Secondly, in the Lip(a)R registry, compared to, e.g., the EPIC-Norfolk registry, the patients are older (66.5 vs. 59.2 years), but the average TC and LDL-C concentrations are lower: 163 mg/dl (4.3 mmol/l) vs. 236 mg/dl (6.2 mmol/l) and 91 mg/dl (2.4 mmol/l) vs. 152 mg/dl (4.0 mmol/l), respectively. This is most likely due to the fact that patients with very high cardiovascular risk in our cohort initially receive lipid-lowering treatments [31]. Thirdly, due to the specific nature of the group of patients with very high cardiovascular risk, we have a higher number of patients with atherosclerosis risk factors in the registry. 70% of patients have hypertension and 29% have diabetes. Almost half of them were patients after revascularization, 16% of patients had MI, and approximately 16% had previously been diagnosed with heart failure. Moreover, the mean LVEF is 45.2 ±13.2%, which also indicates previous myocardial damage. To the best of our knowledge, no previous registries have assessed Lp(a) levels only in patients with recent MI. In the EPIC-Norfolk group, only 3.2% of patients had MI, and 3% had diabetes. In the UK-Biobank group, 29.6% had hypertension and 5.5% diabetes [28, 32]. Fourthly, no relationship between Lp(a) and CRP was found in other registries, and such a relationship may indicate the pro-inflammatory effect of this molecule. Fifthly, the highly statistically significant correlation between lower hematocrit and higher Lp(a) concentration is interesting. This relationship requires further research in subsequent years of observation of the study group to confirm whether these results may have any clinical relevance and to indicate whether Lp(a) is a prothrombotic risk factor that requires therapeutic intervention (aspirin, which is still debatable due to inconsistent results) [32]. A recently published Polish registry of 800 healthy people aged 40–65 from the Małopolska Region also found significantly lower rates of atherosclerosis risk factors (including hypertension and total cholesterol) and CRP level. Additionally, in patients with Lp(a) levels > 50 mg/dl (125 nmol/l) [33].

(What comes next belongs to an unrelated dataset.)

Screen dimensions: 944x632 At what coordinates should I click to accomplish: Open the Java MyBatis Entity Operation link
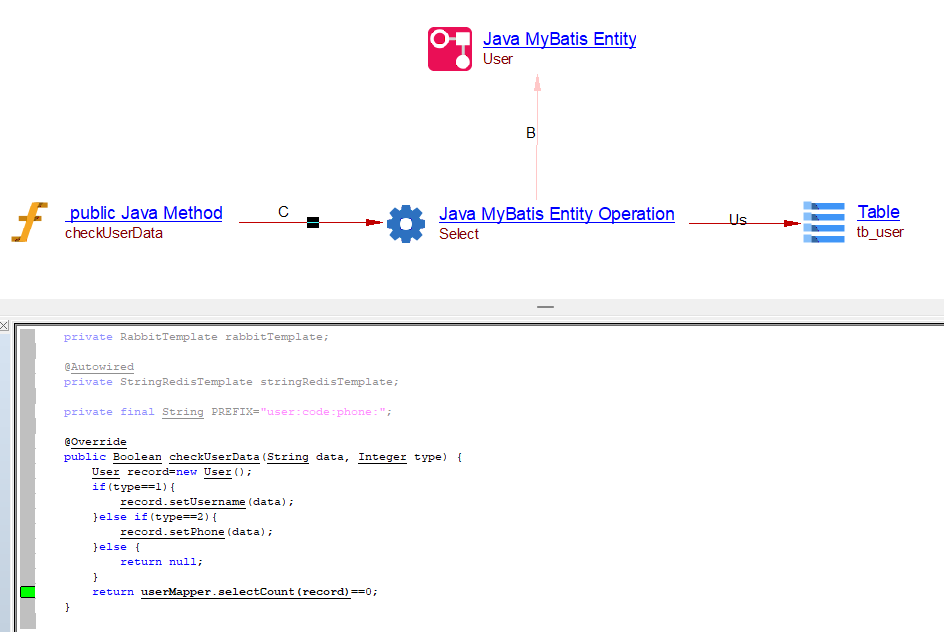pos(556,214)
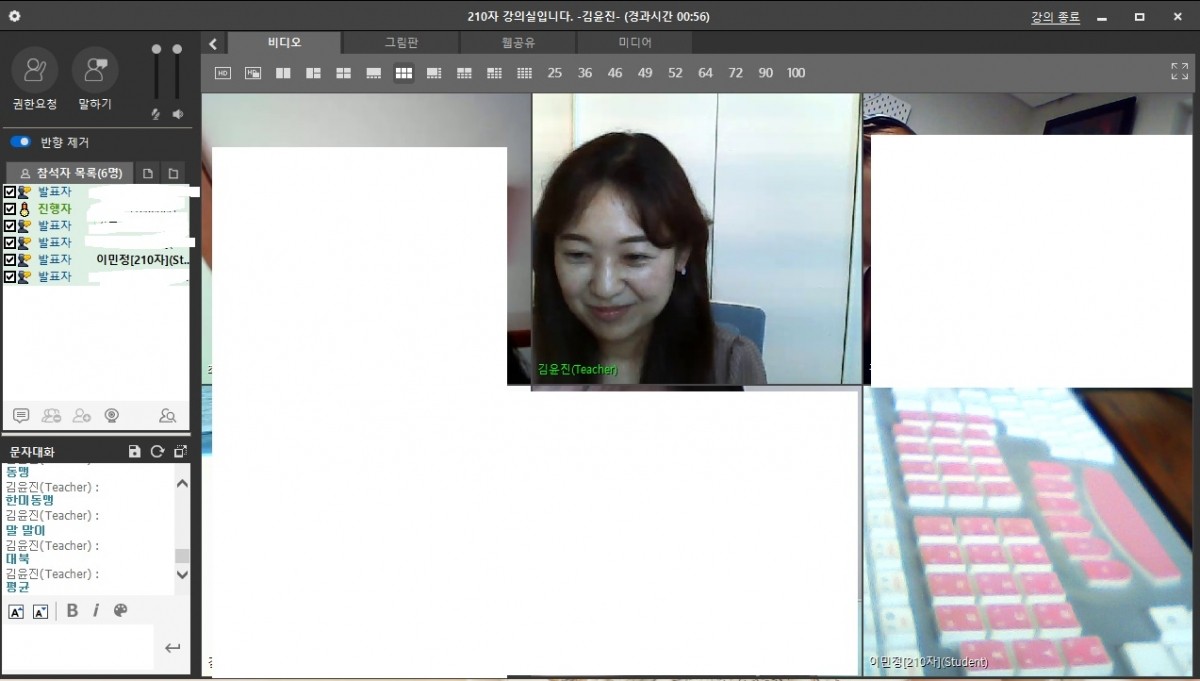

Notably, in our analysis, only lower hemoglobin concentration and higher platelet count in multivariate analysis were significantly associated with increased Lp(a) concentrations. Unlike in other studies, in our population, we did not find a correlation of increased Lp(a) concentration with gender or LDL-C [34, 35]. Perhaps the lack of influence of these parameters resulted from the selection of the studied population – very high cardiovascular risk – because most of the research results come from groups with lower cardiovascular risk, and even often from the general and younger population [33, 36].

Study limitations. Like other registries, the Zabrze-Lip(a)R also has some limitations. The first of them is the ability to determine the Lp(a) concentration only quantitatively, and not qualitatively, which in patients with dominant light or heavy Lp(a) isoforms may affect the proper molar Lp(a) concentration. Another limitation is the lack of precise information on the incidence of PAD; hence, it was not included in the results. All other missing data which can now be seen as a limitation will be gradually gathered based on the study design and will be available for the next analysis.

In conclusion, extensive, real-life observational studies are essential for further work that objectively collects information on the risks associated with Lp(a) values and cardiovascular disease. Additionally, developing a deeper understanding of the impact of Lp(a) on prognosis will be valuable in determining how Lp(a) interacts with other established risk factors in improving cardiovascular risk prediction. Finally, it is critical to look for geographical differences that might affect the final CVD risk and Lp(a)-related event predictions. The Zabrze-Lip(a)R will provide real-world data to help answer these crucial questions.